The first step in staging a melanoma consists in its surgical excision and histological examination. The pathologist determines how deep into the skin layers the melanoma has grown.

 

Wallace Clark, Jr. , M.D., University of Pennsylvania Medical School, developed a still accepted classification method for melanomas based on the grotwh type.

 

When a melanoma has grown into the deeper layers of the skin, there is a higher risk that it might spread to other areas of the body.

 

Another method for determining how deeply melanoma has invaded is to measure the depth.

 

A direct measurement of the depth is often called Breslow's Staging.

 

Both Clark's and Breslow's staging can provide reliable information on the risk of tumor's spreading. The important feature is that the risk of death from melanoma increases as the depth of the melanoma is highe.

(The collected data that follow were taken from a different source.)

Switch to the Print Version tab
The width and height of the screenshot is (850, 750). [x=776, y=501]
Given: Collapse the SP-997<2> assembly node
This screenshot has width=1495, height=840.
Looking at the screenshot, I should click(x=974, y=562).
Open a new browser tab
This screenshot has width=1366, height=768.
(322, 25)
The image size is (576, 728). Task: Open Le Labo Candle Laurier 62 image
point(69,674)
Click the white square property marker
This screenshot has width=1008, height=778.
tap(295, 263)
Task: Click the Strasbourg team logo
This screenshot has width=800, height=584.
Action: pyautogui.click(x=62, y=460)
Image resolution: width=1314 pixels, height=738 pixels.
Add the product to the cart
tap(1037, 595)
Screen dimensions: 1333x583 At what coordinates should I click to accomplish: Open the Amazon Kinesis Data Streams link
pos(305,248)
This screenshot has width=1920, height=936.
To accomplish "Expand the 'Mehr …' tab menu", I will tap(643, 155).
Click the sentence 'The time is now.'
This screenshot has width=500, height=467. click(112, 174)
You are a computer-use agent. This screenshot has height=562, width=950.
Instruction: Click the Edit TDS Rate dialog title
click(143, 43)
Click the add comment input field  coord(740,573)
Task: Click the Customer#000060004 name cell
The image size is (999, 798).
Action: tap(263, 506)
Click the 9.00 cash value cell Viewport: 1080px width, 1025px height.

If the melanoma has not spread beyond where it started, it is considered 'local' and is generally treated by surgerical intervention. If the melanoma has gained access to the lymphatic system and has spread to the local lymph nodes, it is considered regional. Finally, if the melanoma spreads beyond the local lymph nodes, it is considered metastatic.

 

After Clark's Level and Breslow's staging have been determined, the physician will 'stage' the melanoma on the basis of the results obtained from  other performed tests (X-rays, scans, blood tests). 'Staging a tumor' is an important process since the treatment will be based on the stage of the melanoma.

 

In situ and early invasive melanoma are generally macular lesions with a small diameter, slighty palpable, with an asymmetrical shape and irregular borders, and a pigmentation which varies from red to brown and black. The differential diagnosis with Clark naevus may be quite challenging even for trained dermatologists.

 

Invasive melanoma usually presents itself as a papular or nodular formation, sometimes ulcerated and typically with differents tones of pigmentation, ranging from brown to black or even red-whitish and blue areas. Sometimes pigmentation is not present and the lesion is the so called amelanotyc melanoma.

 

Recently Wolf et al. Demonstred that the diagnostic performance of the physician in cases of thick melanomas (Breslow index >4mm) may be less accurate than in the case of in situ melanomas.

The anamnestetic reporting modifications in size, shape and color of the lesions, may result of great utility in the diagnosis of melanoma when ulceration and spontaneous bleeding are observed.